(Stored data)
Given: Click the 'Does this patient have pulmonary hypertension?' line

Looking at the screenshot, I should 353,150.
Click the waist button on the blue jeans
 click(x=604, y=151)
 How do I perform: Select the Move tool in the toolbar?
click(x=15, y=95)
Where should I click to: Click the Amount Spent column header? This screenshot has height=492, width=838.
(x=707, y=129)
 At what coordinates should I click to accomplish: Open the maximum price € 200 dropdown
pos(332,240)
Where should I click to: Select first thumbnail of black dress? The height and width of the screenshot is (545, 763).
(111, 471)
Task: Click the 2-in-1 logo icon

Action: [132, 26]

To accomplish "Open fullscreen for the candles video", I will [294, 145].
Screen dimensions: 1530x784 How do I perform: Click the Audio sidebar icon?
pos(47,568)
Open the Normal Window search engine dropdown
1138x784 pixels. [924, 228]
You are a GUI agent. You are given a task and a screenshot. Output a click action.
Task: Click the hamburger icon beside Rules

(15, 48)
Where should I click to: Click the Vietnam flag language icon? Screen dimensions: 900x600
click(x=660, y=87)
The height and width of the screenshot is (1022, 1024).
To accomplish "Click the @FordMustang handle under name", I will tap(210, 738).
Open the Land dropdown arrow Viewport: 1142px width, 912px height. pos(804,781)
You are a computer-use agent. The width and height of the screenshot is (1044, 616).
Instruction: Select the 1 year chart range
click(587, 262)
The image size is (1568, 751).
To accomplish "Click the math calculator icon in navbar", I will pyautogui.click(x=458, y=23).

## Instructions to follow
From the line with "Open the Normal Window search engine dropdown" through the last line of the records, set down every line exactly as written and leave out all others.

## Written reply
Open the Normal Window search engine dropdown
1138x784 pixels. [924, 228]
You are a GUI agent. You are given a task and a screenshot. Output a click action.
Task: Click the hamburger icon beside Rules

(15, 48)
Where should I click to: Click the Vietnam flag language icon? Screen dimensions: 900x600
click(x=660, y=87)
The height and width of the screenshot is (1022, 1024).
To accomplish "Click the @FordMustang handle under name", I will tap(210, 738).
Open the Land dropdown arrow Viewport: 1142px width, 912px height. pos(804,781)
You are a computer-use agent. The width and height of the screenshot is (1044, 616).
Instruction: Select the 1 year chart range
click(587, 262)
The image size is (1568, 751).
To accomplish "Click the math calculator icon in navbar", I will pyautogui.click(x=458, y=23).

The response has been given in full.